La historia sobre cómo Katara había llegado a ser su esposa se había difundido rápidamente. Nadie estaba seguro de si Katara se había disfrazado de la Dama Pintada y había irrumpido en la fiesta a sabiendas para hacer suyo a Zuko después de amarlo desde lejos, o si el espíritu de la Dama Pintada realmente había poseído su cuerpo para entregarla al Señor del Fuego al que pertenecía, incluso si ella no se había dado cuenta conscientemente o no lo había aceptado. ¿La decisión de irrumpir en la fiesta y reclamar al Señor del Fuego había sido tomada por Katara o por el espíritu de la Dama Pintada? Nadie lo sabía, y cuando incluso los más cercanos a ellos preguntaron, Zuko y Katara sonrieron y se negaron a responder.

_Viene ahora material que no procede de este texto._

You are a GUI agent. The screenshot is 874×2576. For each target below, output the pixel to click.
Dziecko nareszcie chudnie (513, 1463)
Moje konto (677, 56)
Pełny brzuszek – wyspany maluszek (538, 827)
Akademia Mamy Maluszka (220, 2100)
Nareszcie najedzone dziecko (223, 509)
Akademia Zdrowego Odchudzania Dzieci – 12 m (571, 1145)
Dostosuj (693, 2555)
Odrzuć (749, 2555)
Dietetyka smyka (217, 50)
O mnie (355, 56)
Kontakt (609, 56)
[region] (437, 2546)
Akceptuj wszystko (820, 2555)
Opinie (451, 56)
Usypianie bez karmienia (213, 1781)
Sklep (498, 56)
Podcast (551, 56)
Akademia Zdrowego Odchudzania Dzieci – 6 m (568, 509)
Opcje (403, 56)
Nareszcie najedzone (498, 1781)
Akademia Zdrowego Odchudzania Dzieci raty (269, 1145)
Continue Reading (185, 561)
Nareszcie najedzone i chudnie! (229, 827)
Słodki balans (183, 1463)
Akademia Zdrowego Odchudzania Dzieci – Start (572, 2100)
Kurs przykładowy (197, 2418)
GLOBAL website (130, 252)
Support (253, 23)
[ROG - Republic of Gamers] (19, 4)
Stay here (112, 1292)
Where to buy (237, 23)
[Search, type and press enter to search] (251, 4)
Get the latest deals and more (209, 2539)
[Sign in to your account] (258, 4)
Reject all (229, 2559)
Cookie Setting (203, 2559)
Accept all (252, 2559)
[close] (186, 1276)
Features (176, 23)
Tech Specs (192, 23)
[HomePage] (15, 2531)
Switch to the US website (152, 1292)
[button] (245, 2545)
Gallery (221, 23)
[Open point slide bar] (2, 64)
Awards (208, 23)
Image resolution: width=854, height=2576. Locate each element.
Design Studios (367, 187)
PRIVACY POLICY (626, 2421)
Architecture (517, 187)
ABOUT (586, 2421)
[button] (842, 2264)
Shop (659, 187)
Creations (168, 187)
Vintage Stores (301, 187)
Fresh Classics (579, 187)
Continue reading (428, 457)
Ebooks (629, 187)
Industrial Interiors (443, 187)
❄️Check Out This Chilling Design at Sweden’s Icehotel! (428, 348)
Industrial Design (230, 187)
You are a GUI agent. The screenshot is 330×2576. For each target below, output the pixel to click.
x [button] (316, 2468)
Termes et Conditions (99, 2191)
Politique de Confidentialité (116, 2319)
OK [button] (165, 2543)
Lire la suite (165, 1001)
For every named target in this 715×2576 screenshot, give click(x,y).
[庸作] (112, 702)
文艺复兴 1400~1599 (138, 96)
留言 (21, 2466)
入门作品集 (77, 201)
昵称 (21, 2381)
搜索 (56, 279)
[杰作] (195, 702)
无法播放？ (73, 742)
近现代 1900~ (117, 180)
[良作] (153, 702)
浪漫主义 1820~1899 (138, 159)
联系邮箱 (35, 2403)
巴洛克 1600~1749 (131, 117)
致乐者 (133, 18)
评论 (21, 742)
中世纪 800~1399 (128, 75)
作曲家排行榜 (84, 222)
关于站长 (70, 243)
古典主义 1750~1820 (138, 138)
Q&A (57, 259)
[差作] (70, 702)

Al final, no importó. Bastaba con mirarlos juntos para que cualquiera con ojos pudiera ver que estaban hechos el uno para el otro. Cuando el Señor del Fuego Zuko tomó a su nueva esposa en sus brazos y la besó, eso marcó no solo la seguridad de la línea real para las generaciones futuras, sino también un nuevo comienzo para la Nación del Fuego y, de hecho, para el mundo entero.